Bru #3: Yeah, bru, who the hell was it?!?
Bru #1: God bru, it was Desmond Tutu.
Us: [I’m not even going to try to explain our response… I almost pissed my pants!!!!]
Our Conversations with Siyanda:
We have many, many conversations with our two year old host brother. While doing laundry, while sitting out on the stoop, while hanging out on their porch, he chats and chats and chats to us and we listen intently to his stories of, well, who knows… it’s all in SiSwati. Sometimes, he’ll add to his stories by utilizing props for our benefit, such as playing his toy electric guitar while singing a song (usually, not at all to the pre-set tunes on the guitar) or the time that he took a tin can, filled it with dirt, placed it atop his head, and walked with a funny little waddle across the yard saying, “Gogo! Gogo! Gogo!” (“Gogo” means “Grandmother”) Ha! That was a particular favorite!! But most of our conversations are pretty much repeats of all the others, and they go something like this…

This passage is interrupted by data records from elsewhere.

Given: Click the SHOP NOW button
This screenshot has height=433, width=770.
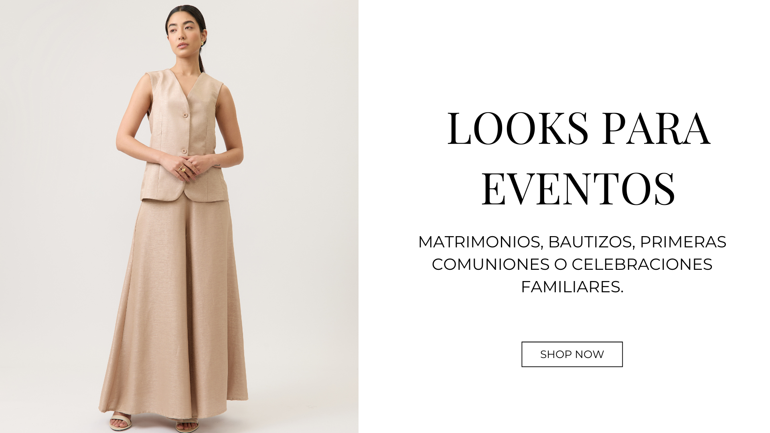Looking at the screenshot, I should pyautogui.click(x=572, y=354).
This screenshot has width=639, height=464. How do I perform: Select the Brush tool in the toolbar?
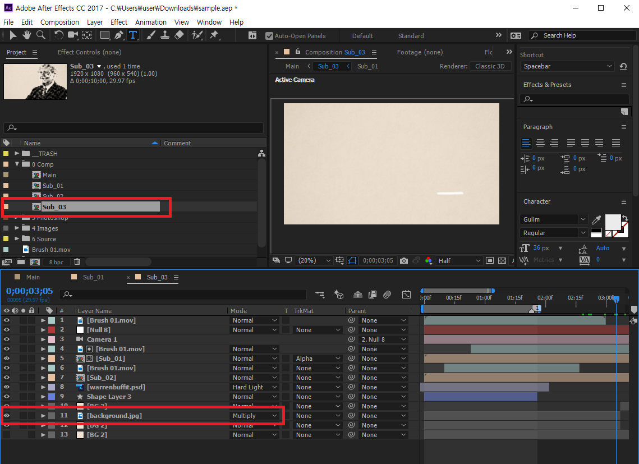point(149,35)
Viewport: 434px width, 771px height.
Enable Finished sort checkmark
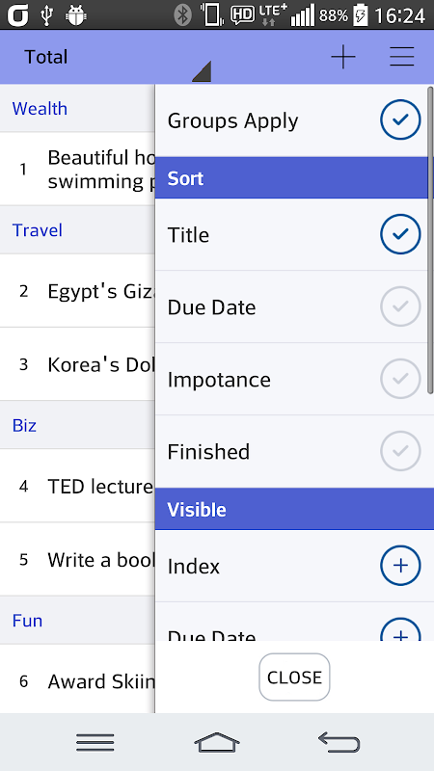400,451
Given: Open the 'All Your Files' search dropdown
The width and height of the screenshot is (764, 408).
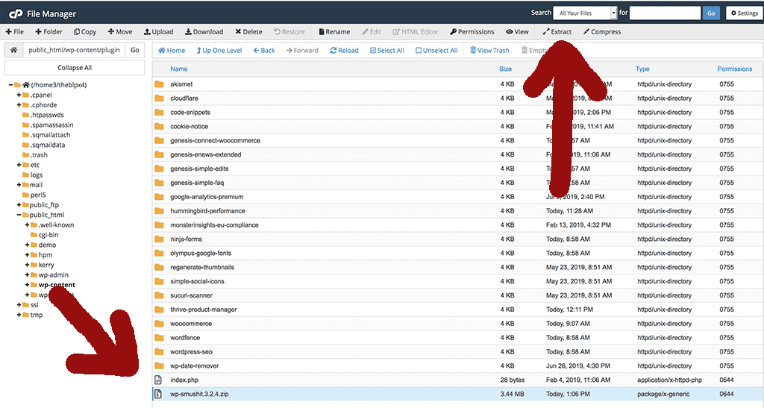Looking at the screenshot, I should coord(585,13).
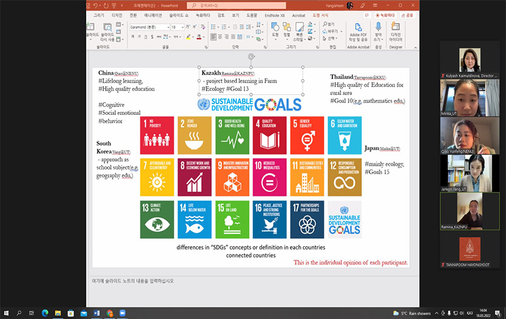The height and width of the screenshot is (319, 506).
Task: Expand the font size 18 dropdown
Action: (183, 27)
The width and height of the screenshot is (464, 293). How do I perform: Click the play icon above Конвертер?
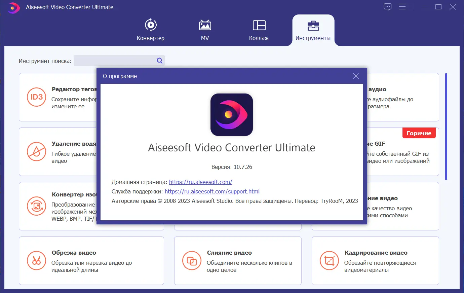click(151, 25)
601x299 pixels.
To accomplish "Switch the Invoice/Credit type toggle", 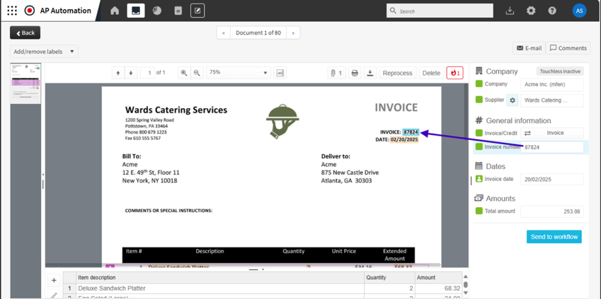I will 527,133.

Siyanda [spotting us from the porch and yelling very sweetly]: Nobuuuuhle! Theeeemba!! (Our SiSwati names, with very elongated vowels)
Us [waving back]: Yebo bhuti! (“Yes, brother!”)
Siyanda [frighteningly stern & demanding]: Buya! (“Come here!)
Us [walking down to him]: Unjani bhuti? (“How are you brother?)
Siyanda [back to being very sweet and innocent]: Nikoooona. (“Good”, but stretching out the vowels)
Siyanda: Okay. [And then he starts to prattle in SiSwati] Aasdfkj werlhaf adihawenka poweasdjdfkj fdahwenk [my interpretation of what he is saying.]
Us: Oh, uh huh.
Siyanda [still prattling, sometimes more enthusiastically or in a new tone of voice]: kfsldkjflknwe asdfininf nnvheryo jopfenio!
Us [starting to walk back with him to our house, where we are working]: Oh! Yebo!
Siyanda [more prattle]: iidfndkanfek hadfqebnf alkjfpopjean.
Us [every now and then, to break up the conversation]: Eh wena!! (“Hey you!”, but translates loosely to, “Really?”)
Siyanda [always very serious at this point]: Wena! (“You!”, but again, translating loosely to, “Yes, really.”)
Us: Hauw! (“Wow!”) Okay…
Siyanda [prattles again for a while]: knndaslfow ihfehean asdlkn fewa sfdfjefi….
And about a half hour later, after helping with the laundry, lounging on the stoop with us, or commandeering the bed to act out his very vivid stories…
Siyanda [done prattling and entirely abruptly]: Okay, bye bye now. [And off he goes with a wave.]
Us [always with a laugh and wave]: Okay, bye bye Siyanda!
Thanks for all the conversations everyone! We’ve loved every one of them!!